◆ **EXERCISE GOAL**
Here is the task for the listing below: output exactly the lines from the one containing "Click the Performance panel info icon" through the one containing "This screenshot has width=1568, height=773.", and leave out the pictures.

________

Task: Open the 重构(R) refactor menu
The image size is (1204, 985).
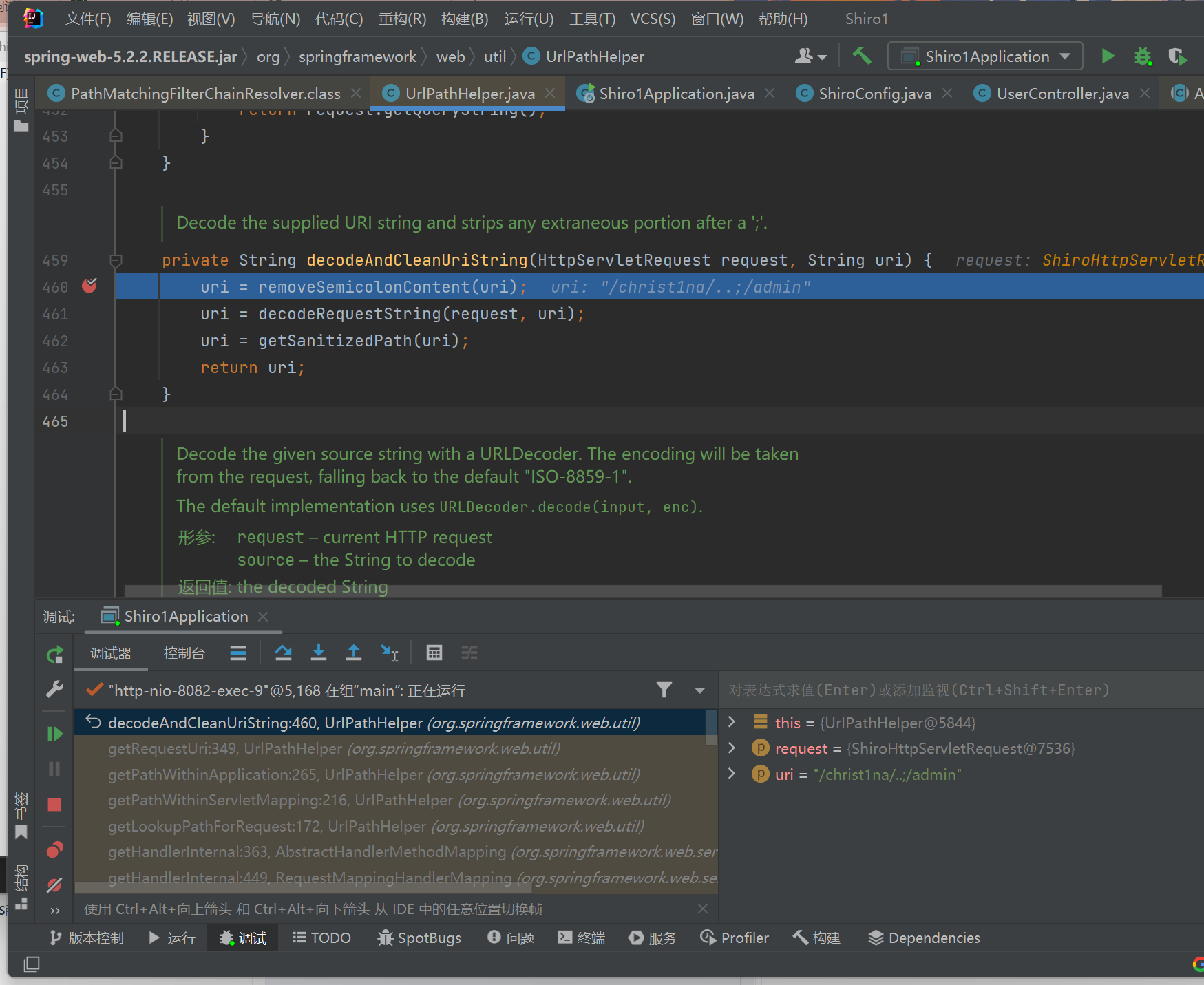Action: [402, 19]
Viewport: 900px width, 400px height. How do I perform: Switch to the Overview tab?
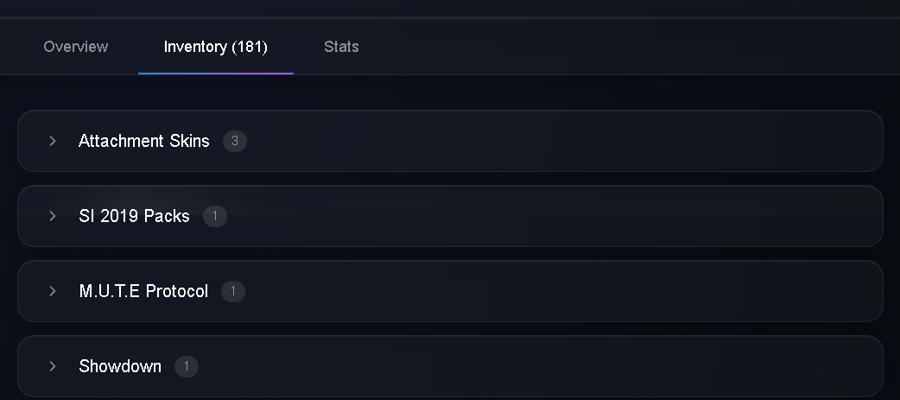point(76,46)
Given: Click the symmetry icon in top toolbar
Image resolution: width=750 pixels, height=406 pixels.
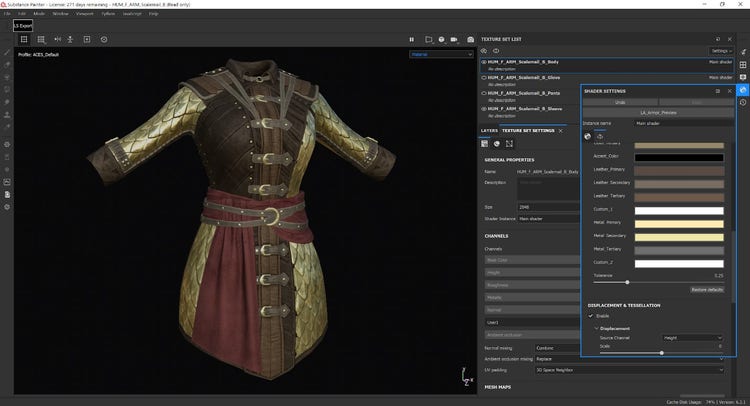Looking at the screenshot, I should point(57,39).
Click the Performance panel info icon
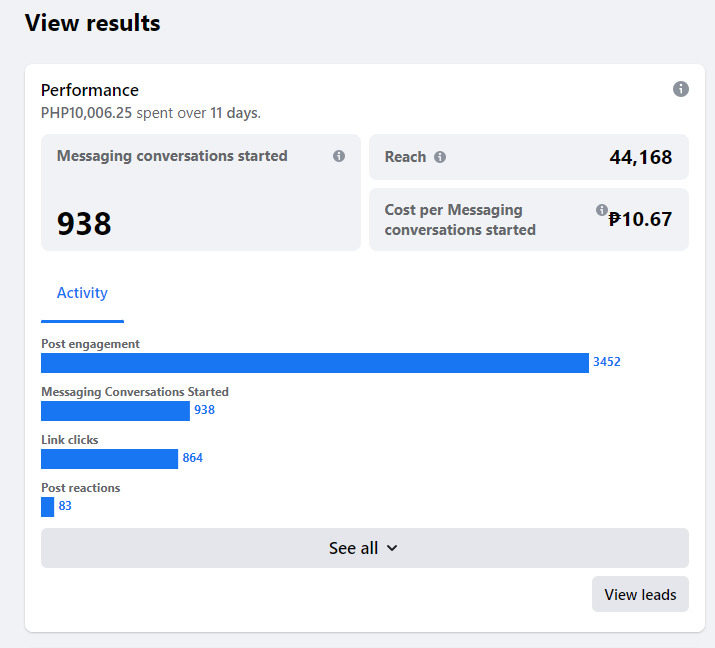 tap(681, 89)
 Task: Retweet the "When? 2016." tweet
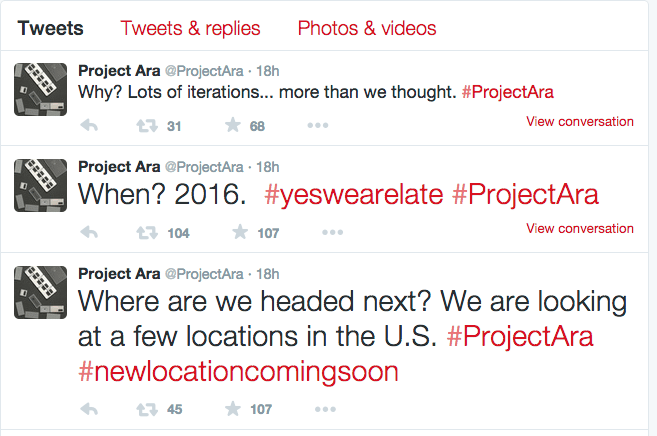pyautogui.click(x=146, y=233)
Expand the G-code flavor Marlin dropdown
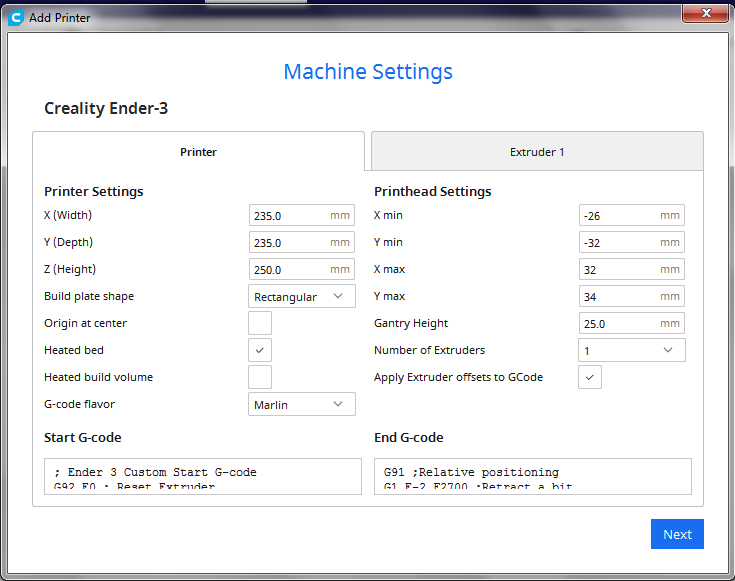The width and height of the screenshot is (735, 581). (302, 404)
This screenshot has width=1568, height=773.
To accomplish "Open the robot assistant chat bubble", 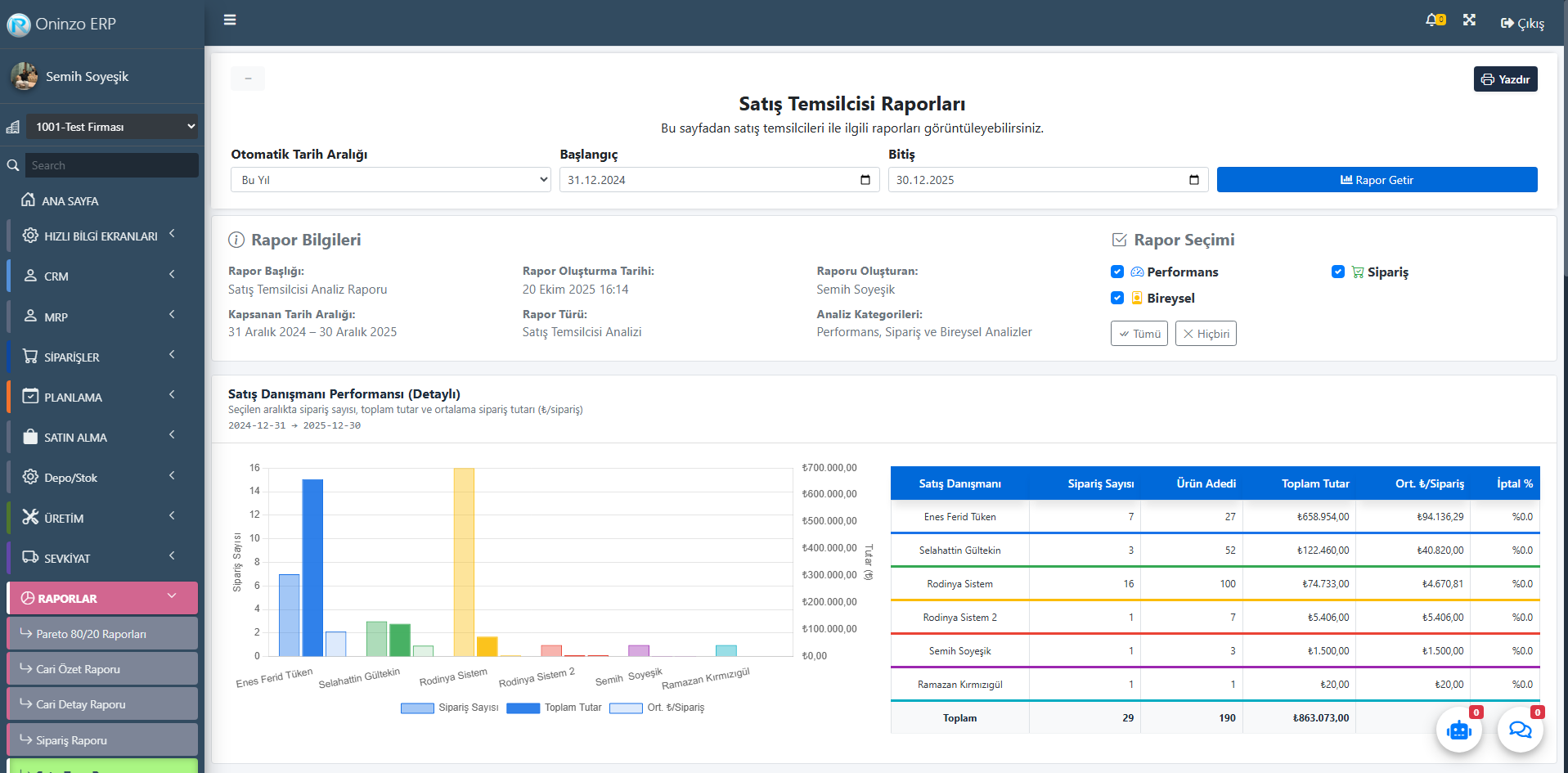I will [x=1458, y=730].
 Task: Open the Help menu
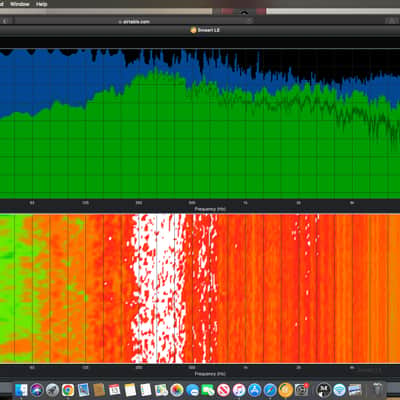pos(41,4)
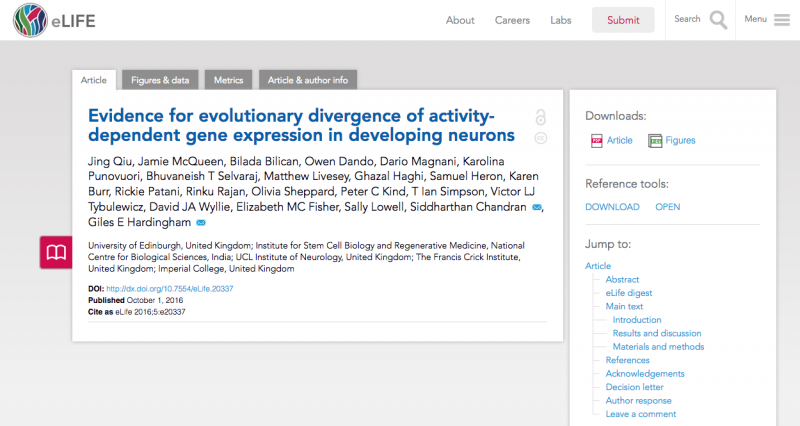
Task: Click email icon beside Giles E Hardingham
Action: click(201, 222)
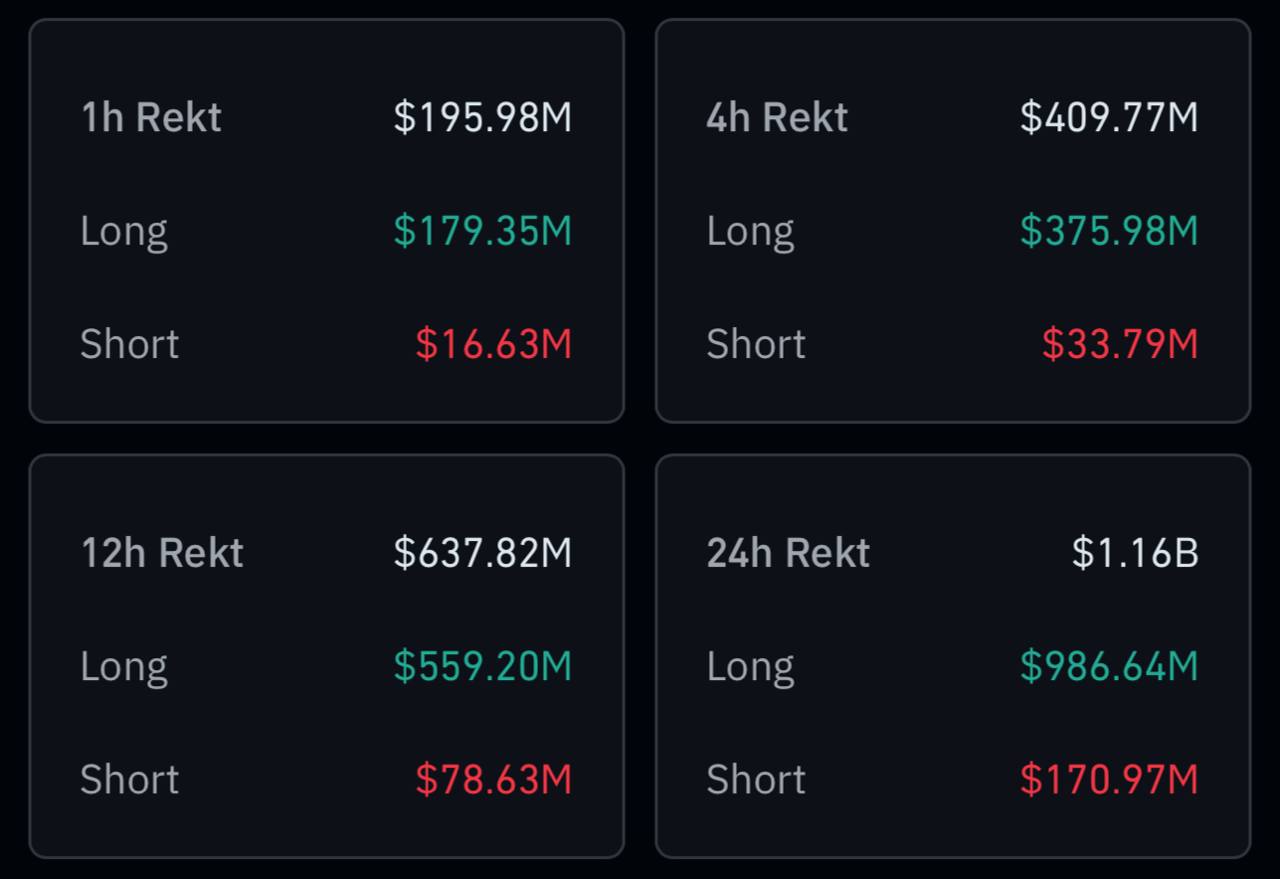Click the 4h Rekt card title
The image size is (1280, 879).
coord(777,118)
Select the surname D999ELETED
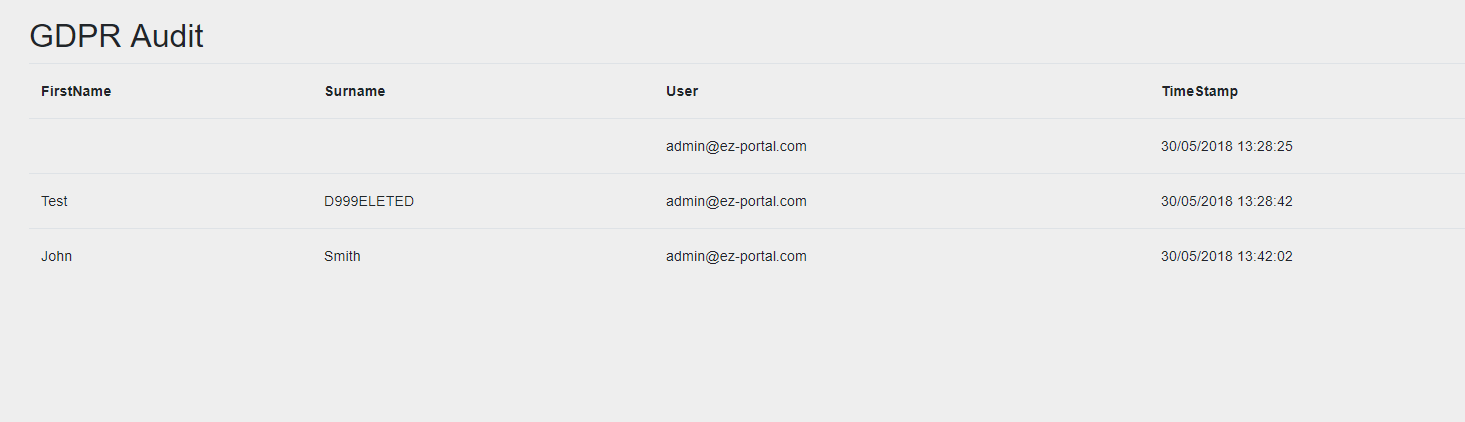Screen dimensions: 1465x422 pos(368,201)
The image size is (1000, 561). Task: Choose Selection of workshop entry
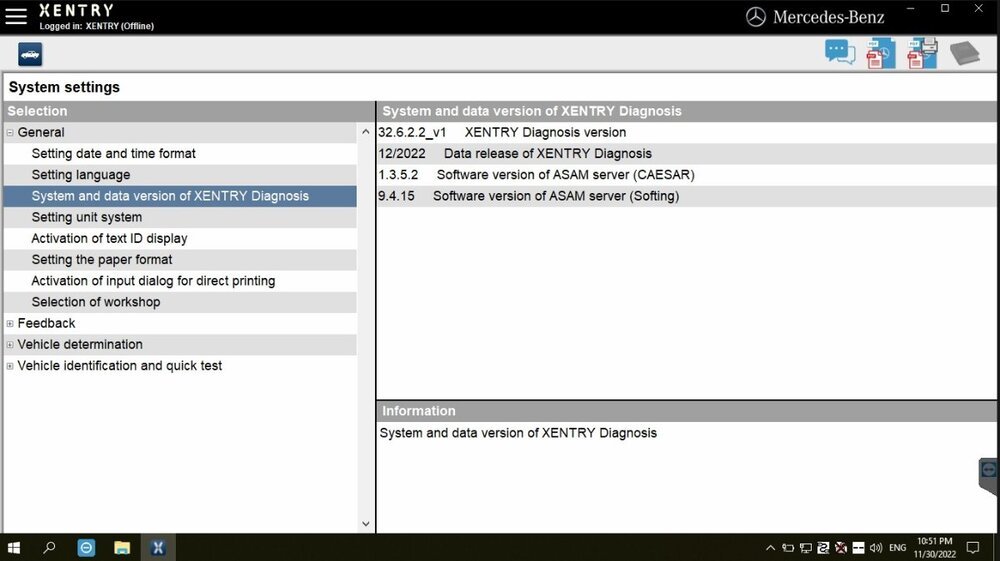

________

◆ **YOUR RESPONSE**
Click the Performance panel info icon
 tap(681, 89)
 Task: Retweet the "When? 2016." tweet
pyautogui.click(x=146, y=233)
Expand the G-code flavor Marlin dropdown
The width and height of the screenshot is (735, 581). (302, 404)
This screenshot has width=1568, height=773.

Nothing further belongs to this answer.